┌────────
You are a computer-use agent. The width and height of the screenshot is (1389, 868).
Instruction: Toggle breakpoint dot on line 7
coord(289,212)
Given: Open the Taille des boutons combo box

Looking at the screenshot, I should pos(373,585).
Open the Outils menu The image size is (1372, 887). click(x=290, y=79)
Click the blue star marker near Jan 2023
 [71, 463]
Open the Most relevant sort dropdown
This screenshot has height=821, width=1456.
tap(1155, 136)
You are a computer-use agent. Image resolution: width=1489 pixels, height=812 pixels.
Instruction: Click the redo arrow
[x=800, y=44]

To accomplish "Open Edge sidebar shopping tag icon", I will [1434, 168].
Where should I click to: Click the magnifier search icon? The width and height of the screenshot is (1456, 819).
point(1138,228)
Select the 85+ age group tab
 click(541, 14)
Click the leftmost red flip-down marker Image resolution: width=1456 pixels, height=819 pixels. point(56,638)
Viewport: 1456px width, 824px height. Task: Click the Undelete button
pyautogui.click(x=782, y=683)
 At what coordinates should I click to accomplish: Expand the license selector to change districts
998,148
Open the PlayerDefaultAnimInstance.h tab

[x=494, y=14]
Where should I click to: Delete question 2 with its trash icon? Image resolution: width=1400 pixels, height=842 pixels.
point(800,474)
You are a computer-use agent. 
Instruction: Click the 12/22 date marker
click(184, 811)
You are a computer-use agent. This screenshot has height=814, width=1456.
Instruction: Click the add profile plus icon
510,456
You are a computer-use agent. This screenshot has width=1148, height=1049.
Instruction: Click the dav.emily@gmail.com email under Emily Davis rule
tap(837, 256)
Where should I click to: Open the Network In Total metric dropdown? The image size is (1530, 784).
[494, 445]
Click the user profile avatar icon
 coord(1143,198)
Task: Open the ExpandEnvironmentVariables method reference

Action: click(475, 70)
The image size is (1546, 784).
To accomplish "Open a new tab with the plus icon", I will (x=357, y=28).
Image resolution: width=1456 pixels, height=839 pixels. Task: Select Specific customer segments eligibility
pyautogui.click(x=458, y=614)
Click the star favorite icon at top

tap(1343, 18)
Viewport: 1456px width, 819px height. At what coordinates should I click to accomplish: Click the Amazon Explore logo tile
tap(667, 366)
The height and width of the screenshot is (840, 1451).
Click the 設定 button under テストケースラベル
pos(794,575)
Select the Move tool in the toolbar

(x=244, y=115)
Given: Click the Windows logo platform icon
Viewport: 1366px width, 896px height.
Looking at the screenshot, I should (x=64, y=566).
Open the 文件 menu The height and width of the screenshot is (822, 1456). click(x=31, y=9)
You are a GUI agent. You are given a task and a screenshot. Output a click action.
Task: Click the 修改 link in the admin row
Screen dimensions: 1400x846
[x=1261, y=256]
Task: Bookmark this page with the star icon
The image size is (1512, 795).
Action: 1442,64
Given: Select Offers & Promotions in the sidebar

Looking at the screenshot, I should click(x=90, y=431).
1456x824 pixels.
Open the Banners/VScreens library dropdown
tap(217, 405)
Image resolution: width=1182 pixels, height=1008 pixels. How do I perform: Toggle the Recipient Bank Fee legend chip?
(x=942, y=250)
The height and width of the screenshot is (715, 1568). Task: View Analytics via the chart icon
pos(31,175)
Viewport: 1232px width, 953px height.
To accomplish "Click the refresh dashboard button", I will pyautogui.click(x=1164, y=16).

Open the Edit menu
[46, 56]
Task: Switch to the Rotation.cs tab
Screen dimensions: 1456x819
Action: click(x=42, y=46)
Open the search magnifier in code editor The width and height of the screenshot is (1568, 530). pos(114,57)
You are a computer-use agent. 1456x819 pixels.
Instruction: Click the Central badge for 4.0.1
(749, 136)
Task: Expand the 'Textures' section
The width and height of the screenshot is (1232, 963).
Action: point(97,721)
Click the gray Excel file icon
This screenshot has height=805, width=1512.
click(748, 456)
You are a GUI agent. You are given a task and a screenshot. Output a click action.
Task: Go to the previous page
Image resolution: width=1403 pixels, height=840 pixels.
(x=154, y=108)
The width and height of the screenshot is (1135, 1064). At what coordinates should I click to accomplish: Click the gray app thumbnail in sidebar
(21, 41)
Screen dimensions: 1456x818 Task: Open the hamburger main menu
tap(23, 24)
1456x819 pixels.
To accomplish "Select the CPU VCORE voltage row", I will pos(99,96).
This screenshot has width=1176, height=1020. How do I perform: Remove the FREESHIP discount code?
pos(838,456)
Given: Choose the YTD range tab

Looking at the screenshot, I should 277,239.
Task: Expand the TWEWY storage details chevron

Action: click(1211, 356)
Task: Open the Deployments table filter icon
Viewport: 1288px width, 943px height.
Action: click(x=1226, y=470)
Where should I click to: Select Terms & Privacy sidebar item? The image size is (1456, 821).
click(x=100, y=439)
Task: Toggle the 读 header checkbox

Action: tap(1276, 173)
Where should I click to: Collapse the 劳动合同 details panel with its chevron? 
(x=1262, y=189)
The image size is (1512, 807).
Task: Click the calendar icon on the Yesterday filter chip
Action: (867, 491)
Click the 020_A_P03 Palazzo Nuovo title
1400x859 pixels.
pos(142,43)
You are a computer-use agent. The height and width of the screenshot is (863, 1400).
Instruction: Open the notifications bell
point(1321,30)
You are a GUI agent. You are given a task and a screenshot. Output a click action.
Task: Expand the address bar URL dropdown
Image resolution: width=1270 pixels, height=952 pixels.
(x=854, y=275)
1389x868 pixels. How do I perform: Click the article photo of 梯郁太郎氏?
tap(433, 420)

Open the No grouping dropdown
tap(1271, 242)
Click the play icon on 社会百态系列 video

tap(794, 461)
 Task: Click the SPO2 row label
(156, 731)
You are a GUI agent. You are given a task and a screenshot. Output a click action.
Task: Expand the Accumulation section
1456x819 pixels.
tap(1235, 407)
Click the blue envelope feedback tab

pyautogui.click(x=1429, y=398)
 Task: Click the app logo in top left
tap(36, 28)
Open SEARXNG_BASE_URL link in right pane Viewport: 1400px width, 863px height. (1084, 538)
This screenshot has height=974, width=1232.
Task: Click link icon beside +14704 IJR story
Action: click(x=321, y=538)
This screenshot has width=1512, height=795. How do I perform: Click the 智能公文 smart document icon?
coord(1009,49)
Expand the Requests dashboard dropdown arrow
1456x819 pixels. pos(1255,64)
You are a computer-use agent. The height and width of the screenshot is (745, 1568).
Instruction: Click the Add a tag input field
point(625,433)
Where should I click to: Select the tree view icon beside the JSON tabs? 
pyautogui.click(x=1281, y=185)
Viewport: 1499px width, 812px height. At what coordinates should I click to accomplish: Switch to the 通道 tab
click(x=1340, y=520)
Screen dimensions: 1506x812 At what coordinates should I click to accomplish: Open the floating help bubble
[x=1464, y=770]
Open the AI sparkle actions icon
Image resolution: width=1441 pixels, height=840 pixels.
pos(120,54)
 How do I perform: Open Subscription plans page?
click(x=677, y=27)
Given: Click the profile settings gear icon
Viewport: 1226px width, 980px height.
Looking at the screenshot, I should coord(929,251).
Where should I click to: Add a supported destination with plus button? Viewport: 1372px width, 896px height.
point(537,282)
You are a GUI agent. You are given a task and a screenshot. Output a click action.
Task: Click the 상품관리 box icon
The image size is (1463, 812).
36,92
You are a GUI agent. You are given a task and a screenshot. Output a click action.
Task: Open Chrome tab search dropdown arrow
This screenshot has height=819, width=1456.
└────────
### Problem to work on
In the listing above, which lines include the string "computer"? Return every one of them.

### Exercise solution
You are a computer-use agent. The width and height of the screenshot is (1389, 868).
You are a computer-use agent. Image resolution: width=1489 pixels, height=812 pixels.
You are a computer-use agent. 
You are a computer-use agent. This screenshot has height=814, width=1456.
You are a computer-use agent. This screenshot has width=1148, height=1049.
You are a computer-use agent. 1456x819 pixels.
You are a computer-use agent. The height and width of the screenshot is (863, 1400).
You are a computer-use agent. The height and width of the screenshot is (745, 1568).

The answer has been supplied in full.